SOURCE MATERIAL:
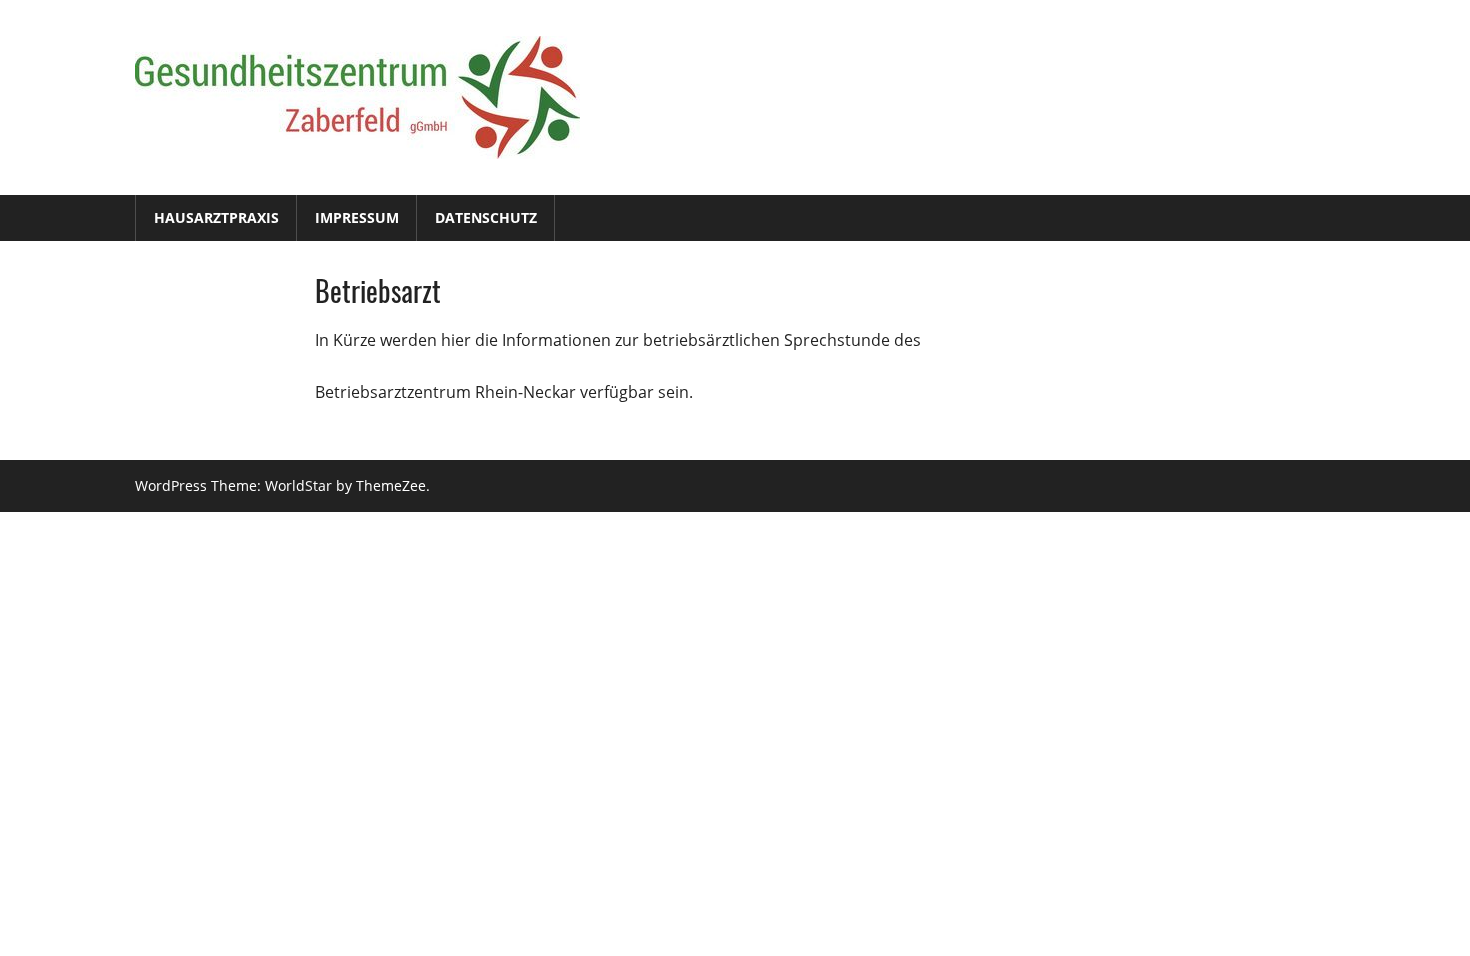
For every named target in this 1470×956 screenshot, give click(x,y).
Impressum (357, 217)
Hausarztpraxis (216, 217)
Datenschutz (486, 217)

* * *

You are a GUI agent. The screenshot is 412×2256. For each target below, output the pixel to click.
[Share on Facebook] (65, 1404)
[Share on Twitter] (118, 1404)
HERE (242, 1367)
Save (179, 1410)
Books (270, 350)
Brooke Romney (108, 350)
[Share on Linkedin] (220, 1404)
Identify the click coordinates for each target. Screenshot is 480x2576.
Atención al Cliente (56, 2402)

WORK ORDER: In the records above, find the line with "[Share on Linkedin] (220, 1404)"; write out exactly that line and each one after it, stopping after the line with "Atención al Cliente (56, 2402)".

THE COMPLETED TASK:
[Share on Linkedin] (220, 1404)
Identify the click coordinates for each target. Screenshot is 480x2576.
Atención al Cliente (56, 2402)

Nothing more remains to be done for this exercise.